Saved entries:
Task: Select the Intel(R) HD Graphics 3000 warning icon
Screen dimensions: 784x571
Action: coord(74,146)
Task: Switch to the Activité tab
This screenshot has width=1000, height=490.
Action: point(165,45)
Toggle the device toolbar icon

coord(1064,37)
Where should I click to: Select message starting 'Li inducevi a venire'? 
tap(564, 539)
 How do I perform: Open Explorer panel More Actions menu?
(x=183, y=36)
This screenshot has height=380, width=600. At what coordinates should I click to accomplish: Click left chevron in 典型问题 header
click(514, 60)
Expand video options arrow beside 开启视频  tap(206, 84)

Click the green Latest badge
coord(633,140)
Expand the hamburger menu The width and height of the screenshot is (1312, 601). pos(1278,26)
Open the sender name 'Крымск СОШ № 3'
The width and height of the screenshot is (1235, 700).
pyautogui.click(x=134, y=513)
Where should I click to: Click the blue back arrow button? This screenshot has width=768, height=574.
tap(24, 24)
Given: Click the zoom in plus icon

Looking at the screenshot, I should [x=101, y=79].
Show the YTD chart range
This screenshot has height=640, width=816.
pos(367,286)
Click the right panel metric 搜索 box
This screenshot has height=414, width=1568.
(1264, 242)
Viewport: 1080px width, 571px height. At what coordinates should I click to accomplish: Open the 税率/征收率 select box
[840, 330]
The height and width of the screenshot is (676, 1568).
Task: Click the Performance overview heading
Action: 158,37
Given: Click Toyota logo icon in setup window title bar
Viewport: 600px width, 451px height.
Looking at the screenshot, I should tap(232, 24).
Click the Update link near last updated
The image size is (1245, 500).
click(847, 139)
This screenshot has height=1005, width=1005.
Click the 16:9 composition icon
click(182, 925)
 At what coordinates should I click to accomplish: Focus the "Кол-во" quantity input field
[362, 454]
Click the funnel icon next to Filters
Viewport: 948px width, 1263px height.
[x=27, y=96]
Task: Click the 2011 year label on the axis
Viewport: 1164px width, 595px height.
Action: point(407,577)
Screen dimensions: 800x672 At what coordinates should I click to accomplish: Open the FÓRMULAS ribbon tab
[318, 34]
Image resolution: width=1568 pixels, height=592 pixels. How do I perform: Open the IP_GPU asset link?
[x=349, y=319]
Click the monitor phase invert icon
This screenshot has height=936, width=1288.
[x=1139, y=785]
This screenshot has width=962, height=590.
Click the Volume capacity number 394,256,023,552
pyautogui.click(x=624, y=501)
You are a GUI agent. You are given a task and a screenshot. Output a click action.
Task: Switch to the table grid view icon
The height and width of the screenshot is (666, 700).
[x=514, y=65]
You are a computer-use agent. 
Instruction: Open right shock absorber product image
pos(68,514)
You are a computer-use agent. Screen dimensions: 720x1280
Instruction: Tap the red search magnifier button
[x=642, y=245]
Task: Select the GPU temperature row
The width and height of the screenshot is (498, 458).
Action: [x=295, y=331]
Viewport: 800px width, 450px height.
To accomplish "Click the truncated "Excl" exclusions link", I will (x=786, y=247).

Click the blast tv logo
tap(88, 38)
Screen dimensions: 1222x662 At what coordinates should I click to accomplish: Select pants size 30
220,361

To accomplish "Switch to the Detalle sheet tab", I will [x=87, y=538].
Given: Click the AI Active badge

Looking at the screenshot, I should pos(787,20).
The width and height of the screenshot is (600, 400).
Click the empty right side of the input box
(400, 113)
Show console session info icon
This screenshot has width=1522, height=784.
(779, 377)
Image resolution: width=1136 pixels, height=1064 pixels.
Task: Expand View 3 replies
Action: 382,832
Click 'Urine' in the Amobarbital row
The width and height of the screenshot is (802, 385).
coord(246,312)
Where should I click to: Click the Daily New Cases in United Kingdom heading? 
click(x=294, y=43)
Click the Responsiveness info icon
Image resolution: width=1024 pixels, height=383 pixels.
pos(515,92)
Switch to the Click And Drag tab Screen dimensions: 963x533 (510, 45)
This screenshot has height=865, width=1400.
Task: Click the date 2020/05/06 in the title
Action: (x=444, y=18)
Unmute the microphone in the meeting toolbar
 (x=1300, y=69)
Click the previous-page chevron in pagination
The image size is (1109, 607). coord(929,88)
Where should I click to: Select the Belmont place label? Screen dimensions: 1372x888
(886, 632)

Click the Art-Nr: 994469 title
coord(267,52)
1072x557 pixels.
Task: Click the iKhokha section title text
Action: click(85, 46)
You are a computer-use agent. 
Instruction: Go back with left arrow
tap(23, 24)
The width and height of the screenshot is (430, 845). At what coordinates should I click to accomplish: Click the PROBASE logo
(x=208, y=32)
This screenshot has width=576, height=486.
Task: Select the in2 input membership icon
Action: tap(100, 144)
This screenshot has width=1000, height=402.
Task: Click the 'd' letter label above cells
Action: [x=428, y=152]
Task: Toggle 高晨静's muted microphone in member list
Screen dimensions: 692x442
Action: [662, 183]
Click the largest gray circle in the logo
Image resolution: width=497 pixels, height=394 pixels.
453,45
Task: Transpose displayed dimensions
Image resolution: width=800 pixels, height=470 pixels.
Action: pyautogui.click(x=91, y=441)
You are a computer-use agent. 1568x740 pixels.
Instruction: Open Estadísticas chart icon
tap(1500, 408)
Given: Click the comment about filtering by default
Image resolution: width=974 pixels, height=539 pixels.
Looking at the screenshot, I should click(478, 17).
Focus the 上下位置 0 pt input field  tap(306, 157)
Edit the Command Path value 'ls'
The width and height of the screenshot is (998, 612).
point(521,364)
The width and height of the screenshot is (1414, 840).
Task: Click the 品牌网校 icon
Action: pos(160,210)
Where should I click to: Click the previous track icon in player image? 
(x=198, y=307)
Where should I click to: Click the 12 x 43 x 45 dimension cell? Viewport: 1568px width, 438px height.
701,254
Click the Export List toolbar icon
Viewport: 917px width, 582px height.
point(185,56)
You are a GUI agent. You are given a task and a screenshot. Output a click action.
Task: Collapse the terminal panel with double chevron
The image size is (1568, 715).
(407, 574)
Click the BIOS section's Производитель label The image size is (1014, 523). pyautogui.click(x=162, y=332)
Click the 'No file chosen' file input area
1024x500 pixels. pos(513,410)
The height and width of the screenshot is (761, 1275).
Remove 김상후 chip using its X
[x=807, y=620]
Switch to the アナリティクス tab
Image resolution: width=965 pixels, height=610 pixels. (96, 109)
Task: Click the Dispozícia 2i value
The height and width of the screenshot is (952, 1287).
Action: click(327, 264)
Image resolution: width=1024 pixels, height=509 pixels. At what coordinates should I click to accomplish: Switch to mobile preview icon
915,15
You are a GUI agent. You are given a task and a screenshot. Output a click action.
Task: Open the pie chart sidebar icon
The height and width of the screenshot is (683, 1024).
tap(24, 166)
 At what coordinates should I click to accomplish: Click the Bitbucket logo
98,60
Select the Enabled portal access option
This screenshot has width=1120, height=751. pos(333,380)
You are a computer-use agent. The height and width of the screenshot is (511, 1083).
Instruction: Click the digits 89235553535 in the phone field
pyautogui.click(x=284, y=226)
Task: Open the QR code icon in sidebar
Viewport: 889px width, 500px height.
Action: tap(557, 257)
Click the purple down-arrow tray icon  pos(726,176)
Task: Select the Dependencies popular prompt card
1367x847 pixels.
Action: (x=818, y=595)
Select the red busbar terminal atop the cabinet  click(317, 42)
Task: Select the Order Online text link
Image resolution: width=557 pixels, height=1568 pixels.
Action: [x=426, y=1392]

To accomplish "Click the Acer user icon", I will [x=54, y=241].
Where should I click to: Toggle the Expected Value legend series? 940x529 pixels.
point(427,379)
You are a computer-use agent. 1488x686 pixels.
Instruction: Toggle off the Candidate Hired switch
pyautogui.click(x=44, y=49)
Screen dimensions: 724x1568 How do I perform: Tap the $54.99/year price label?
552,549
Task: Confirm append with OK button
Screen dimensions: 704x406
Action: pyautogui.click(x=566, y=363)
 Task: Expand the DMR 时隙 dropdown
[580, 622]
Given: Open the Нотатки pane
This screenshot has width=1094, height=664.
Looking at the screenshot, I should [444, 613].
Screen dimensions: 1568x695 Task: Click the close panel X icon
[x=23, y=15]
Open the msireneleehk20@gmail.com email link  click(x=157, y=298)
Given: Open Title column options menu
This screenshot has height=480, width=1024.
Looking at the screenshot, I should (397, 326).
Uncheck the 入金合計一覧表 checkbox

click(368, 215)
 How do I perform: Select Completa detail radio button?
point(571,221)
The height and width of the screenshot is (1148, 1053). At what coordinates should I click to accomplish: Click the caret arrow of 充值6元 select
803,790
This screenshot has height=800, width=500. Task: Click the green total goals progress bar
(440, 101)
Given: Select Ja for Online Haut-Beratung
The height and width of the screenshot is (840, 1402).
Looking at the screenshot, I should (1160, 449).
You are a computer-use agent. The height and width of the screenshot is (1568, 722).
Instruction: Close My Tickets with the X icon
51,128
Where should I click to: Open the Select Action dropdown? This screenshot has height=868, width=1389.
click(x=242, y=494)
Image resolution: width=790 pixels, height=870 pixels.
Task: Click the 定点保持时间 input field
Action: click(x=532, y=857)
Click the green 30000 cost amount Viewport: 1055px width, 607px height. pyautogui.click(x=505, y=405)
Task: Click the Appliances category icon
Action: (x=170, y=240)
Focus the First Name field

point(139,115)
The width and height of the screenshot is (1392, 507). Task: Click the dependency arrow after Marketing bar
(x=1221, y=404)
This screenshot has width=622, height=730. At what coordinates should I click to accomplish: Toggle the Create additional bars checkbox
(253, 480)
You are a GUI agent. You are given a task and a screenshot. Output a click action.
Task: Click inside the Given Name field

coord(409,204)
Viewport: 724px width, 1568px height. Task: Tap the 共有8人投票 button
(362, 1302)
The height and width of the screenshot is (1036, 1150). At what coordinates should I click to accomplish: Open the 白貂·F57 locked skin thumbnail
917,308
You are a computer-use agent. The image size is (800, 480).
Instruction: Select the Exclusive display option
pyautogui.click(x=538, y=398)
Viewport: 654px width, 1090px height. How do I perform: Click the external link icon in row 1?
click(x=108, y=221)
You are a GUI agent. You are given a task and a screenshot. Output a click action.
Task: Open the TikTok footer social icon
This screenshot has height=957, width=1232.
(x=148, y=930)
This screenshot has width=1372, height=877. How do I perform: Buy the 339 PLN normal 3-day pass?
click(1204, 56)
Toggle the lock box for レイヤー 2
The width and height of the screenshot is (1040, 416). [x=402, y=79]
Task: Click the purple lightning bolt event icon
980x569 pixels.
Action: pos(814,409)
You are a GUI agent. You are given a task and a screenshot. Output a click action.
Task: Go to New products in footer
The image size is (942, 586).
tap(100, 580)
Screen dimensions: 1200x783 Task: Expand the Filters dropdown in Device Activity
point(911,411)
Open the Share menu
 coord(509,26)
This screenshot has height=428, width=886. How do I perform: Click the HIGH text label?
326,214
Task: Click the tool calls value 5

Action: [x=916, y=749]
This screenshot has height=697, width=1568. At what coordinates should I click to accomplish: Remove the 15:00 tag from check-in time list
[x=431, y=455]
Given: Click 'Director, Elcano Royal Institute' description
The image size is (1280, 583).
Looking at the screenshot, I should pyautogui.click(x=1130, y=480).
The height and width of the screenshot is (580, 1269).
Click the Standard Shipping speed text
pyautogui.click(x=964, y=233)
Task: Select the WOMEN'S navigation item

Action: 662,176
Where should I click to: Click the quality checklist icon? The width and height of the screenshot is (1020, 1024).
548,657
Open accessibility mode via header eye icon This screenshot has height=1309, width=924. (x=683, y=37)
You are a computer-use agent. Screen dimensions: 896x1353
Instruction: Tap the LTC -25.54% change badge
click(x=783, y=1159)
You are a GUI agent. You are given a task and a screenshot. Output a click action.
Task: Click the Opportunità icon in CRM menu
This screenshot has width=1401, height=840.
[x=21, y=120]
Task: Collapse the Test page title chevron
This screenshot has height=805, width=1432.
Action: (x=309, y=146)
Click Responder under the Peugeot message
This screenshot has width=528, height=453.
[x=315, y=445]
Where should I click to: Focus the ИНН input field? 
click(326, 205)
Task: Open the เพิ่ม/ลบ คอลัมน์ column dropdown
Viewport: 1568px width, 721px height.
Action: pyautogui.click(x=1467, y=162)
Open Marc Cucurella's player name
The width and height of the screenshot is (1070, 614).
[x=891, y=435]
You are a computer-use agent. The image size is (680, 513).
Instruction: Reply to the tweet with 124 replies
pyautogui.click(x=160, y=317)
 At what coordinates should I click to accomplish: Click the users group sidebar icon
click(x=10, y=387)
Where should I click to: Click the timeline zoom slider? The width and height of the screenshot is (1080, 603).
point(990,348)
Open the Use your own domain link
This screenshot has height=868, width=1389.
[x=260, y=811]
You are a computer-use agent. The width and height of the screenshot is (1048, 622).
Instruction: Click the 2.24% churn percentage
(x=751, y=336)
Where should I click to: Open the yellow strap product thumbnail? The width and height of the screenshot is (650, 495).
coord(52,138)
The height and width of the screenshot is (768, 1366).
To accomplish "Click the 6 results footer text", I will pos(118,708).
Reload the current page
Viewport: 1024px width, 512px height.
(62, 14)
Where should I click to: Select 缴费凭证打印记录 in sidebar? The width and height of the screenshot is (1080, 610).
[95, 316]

* **Problem**: Go through the entries above, and wherever a line holds the word "purple", copy that line.

* **Answer box**:
Click the purple down-arrow tray icon  pos(726,176)
Task: Click the purple lightning bolt event icon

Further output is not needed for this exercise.